(Collected data entries)
[Start of section]
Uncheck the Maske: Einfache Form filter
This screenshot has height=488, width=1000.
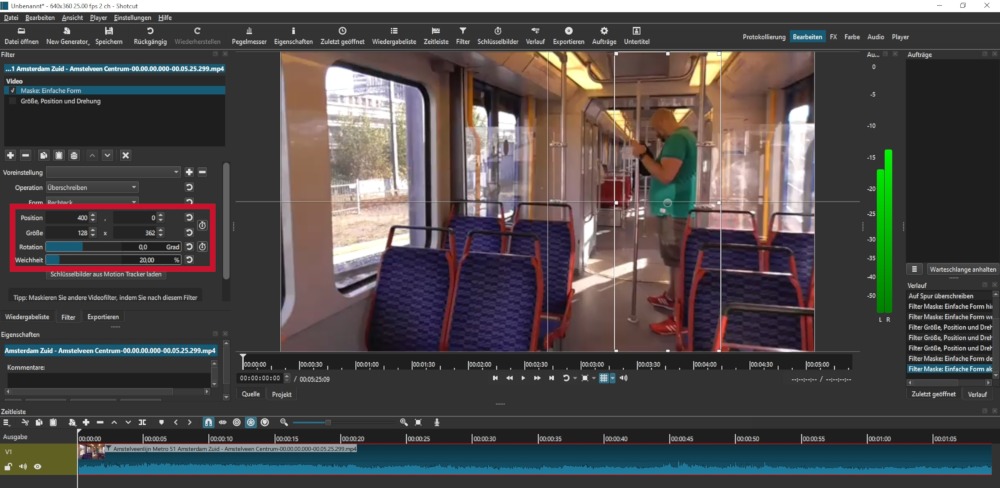12,91
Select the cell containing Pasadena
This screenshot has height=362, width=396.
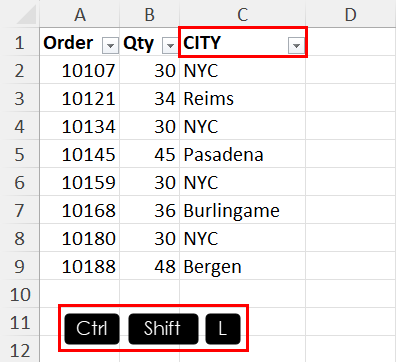pyautogui.click(x=243, y=154)
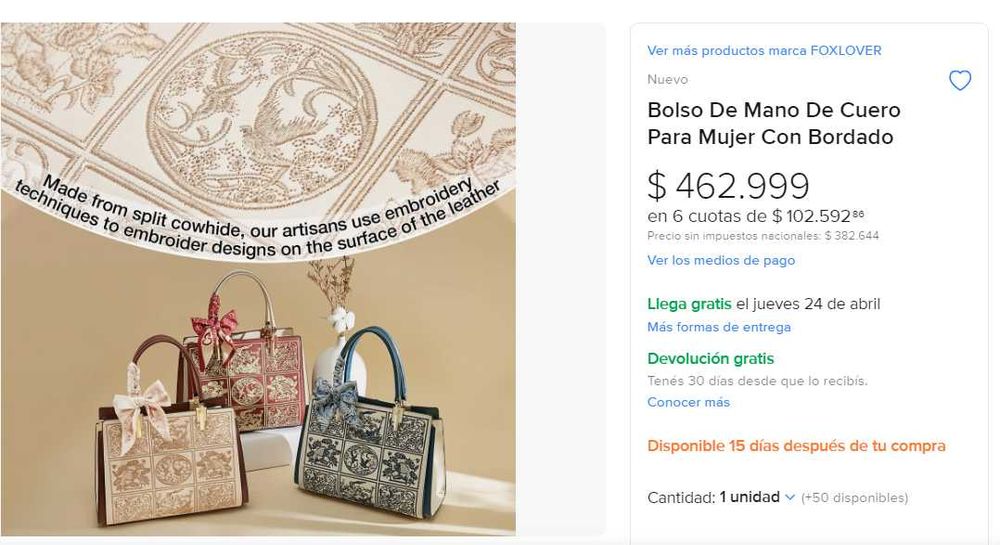Screen dimensions: 1000x545
Task: Click Conocer más about free returns
Action: click(688, 402)
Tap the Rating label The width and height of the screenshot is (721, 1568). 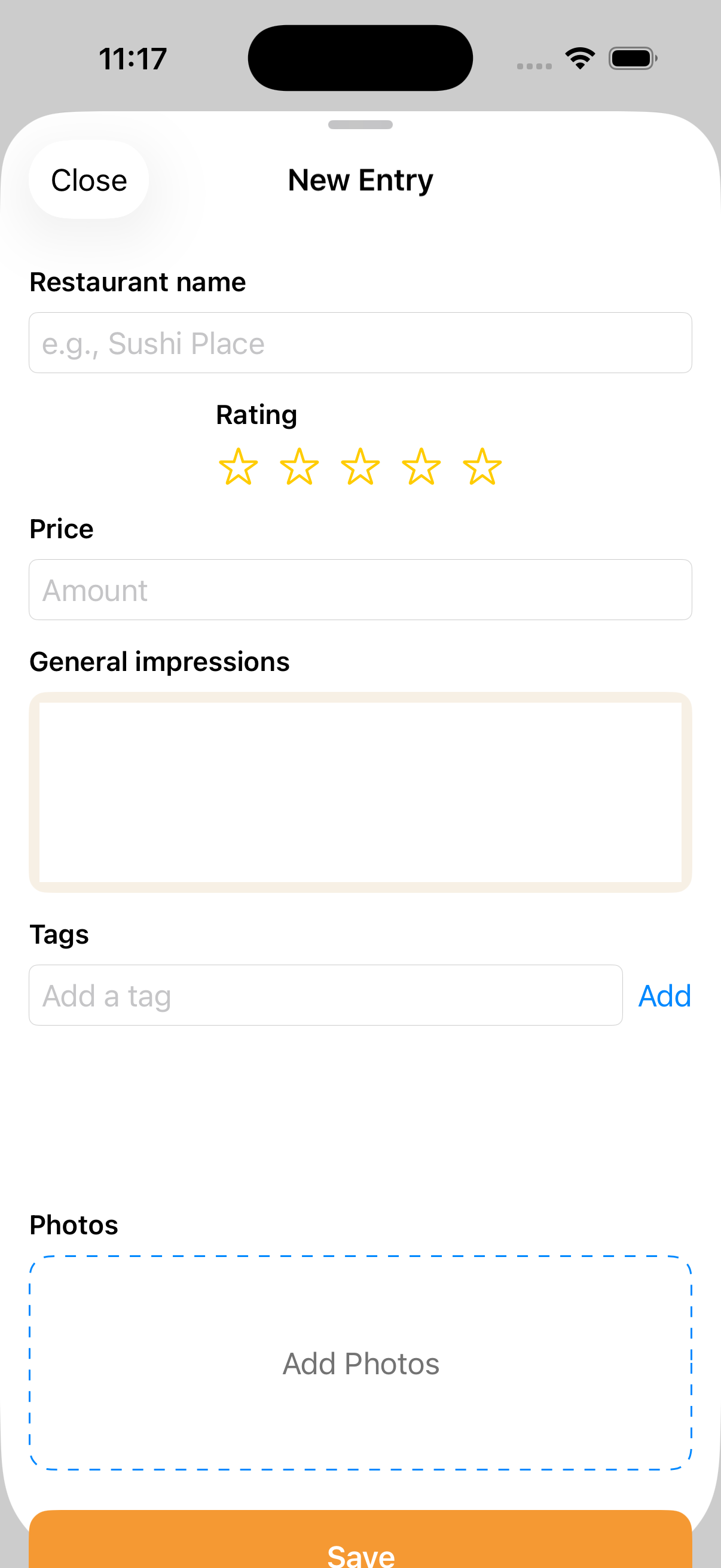256,415
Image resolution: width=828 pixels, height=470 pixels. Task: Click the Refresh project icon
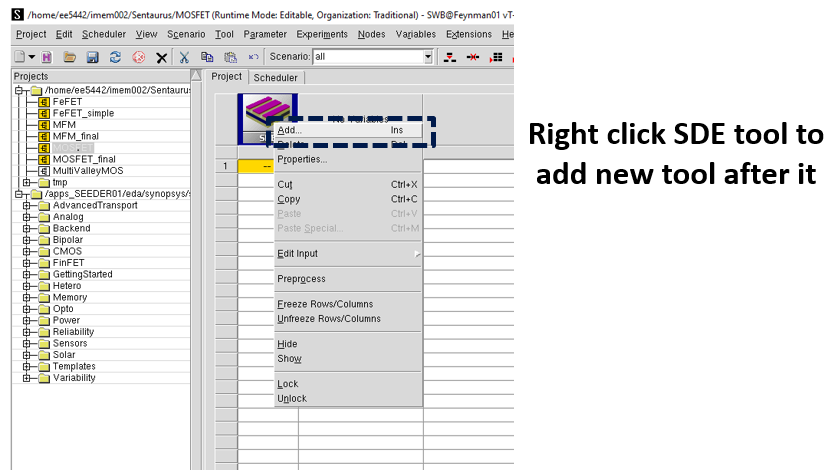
[End of section]
## WORK TO BE COMPLETED
Each line from the first line of the entries through the line containing "Select the cell containing Pasadena" should be duplicated word for word, and nothing more; the pictures stay out.

## SOLUTION FOR THIS PROBLEM
Uncheck the Maske: Einfache Form filter
This screenshot has height=488, width=1000.
12,91
Select the cell containing Pasadena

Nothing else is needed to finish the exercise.